EXTRACTED RECORDS ▸
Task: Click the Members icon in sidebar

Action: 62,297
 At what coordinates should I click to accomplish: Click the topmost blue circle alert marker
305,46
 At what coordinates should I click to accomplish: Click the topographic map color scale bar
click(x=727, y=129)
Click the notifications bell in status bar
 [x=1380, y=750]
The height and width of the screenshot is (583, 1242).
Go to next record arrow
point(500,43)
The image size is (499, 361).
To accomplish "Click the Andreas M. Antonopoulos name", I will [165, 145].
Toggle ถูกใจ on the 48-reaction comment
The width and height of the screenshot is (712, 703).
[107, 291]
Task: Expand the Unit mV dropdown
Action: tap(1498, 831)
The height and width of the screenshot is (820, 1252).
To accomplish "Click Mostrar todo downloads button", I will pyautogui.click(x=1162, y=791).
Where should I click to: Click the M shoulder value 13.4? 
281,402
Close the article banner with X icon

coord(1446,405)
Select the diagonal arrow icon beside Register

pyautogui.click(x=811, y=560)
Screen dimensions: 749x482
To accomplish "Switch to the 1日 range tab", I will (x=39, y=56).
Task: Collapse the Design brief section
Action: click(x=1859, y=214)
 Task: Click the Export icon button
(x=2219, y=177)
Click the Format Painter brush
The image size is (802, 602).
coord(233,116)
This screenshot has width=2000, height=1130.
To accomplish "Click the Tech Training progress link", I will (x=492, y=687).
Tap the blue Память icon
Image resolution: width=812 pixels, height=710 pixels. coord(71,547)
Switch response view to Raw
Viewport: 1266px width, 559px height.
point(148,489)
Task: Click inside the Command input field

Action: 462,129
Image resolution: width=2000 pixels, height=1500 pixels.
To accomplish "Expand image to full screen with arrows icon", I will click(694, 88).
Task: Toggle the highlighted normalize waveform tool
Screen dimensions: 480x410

WORK ITEM ▸
Copy every line from the entries that contains the word "dimensions".

EXERCISE RESULT ▸
Screen dimensions: 749x482
Screen dimensions: 480x410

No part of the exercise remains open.